Organized, led, and produced by mandolin whiz Bruce Baldasarri,
the Nashville Mandolin ensemble includes Stephen Dudash on mandolin and
five-string viola, John Hedgecoth on mandocello, Van Manakas on guitar, David
Spicher on bass, and Walter Carter on mandola. Guitar collectors may recognize
that last name. Yes he is THE Walter Carter whose day job is resident historian
for the Gibson guitar company. Notice how all the cool guys play mandolins and
Although the CD leads off with a suitably reverent version of
Bach’s “Jesu, Joy of Man’s Desiring” the ensemble shows they can get a bit
rowdy on Lennon/McCarthy’s “Eleanor Rigby,” spacey on Charlie Provenza’s “As
Far As I Can See,” and seriously out there on Roger Hudson’s “Rite of Strings.”
My favorite cut, written by mandolin king David Grisman, “Happy Birthday Bill
Monroe” features some wonderful dual leads on fiddle and mandolin as well as
fine guitar and mandola solos.
The sound on Bach>>Beatles>>Bluegrass
deserves special attention. Recorded live using an Apogee 24 bit A/D and
Brauner stereo mic as the primary microphone, the sound has a fantastic sense
of aliveness. Unlike some recordings such as the otherwise superb Mike
Marshall/Chris Thile Collaboration Into
The Cauldron, where the artificial ambience gets in the way of the music,
here the natural ambience wraps around you like a warm sweater, making
everything feel comfortably right.
Before, during and after the winter holiday season people are
looking for recordings as gifts and soundtracks for their lives. Bach>>Beatles>>Bluegrass
would make a wonderful addition to anyone’s Christmas stocking, as it’s
guaranteed to increase their quota of holiday cheer.
When I heard Mindy Smith singing “Jolene” on the Dolly Parton
tribute album Just Because I’m a Woman
my first thought was WHO IS THAT? Smith has a special quality to her voice and
phrasing that stops you dead in your tracks. Her new album, her first album
actually, proves that the cut on the Dolly Parton anthology was no fluke.
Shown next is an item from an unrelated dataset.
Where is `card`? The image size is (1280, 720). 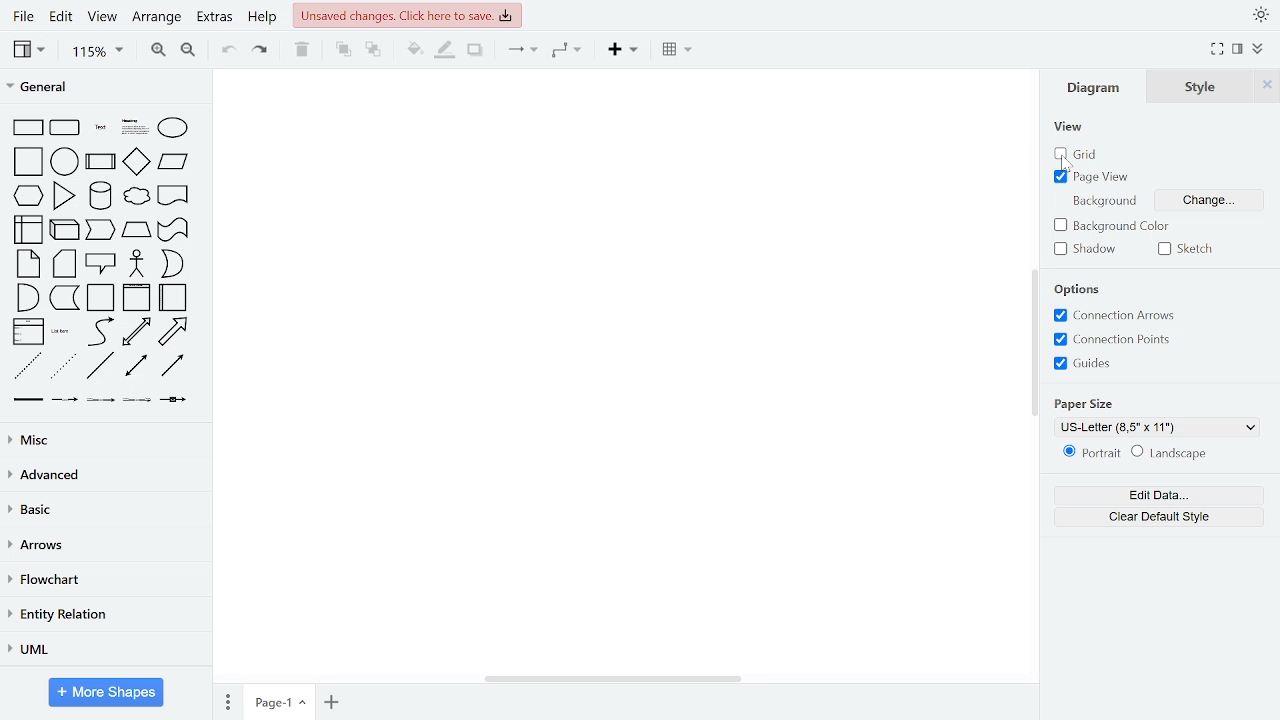
card is located at coordinates (64, 265).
Mindy Smith wrote all eleven songs on One Moment More. There’s not
a single dud among them. The songs themselves fall into that gray area between
country, folk, and contemporary pop. They feel like the kind of material Faith
Hill wanted to do on her latest release Cry.
In addition to fine songwriting, the arrangements and orchestration on One Moment More are first-rate. Accompanied by musicians such as Bryan Sutton
on acoustic guitar, Glenn Worf on bass, Kenny Vaughn and Will Kimbrough on
electric guitar, Matt Rollings on Hammond B-3 organ, Dug Dugmore on steel and
lapsteel guitar, Lex Price on mandolin, and co-producer Steve Buckingham on
dulcimer, B-3, and electric guitar, Smith delivers a platinum-worthy first
effort. The sound production on One
Moment More is state of the art – smooth, sweet, detailed, real ear candy.
Savvy reviewers should avoid predictions, but Mindy Smith can
provoke otherwise cagey pundits into perching on precarious protuberances. She
has all the necessary attributes to be a huge star. I think she could be as big
as big gets – One Moment More is the
alt-country equivalent of Cheryl Crow’s first album Tuesday Night Music Club or Shawn Colvin’s Steady On – a grand slam home run first effort. Like her other new
fans, I’m eagerly looking forward to more.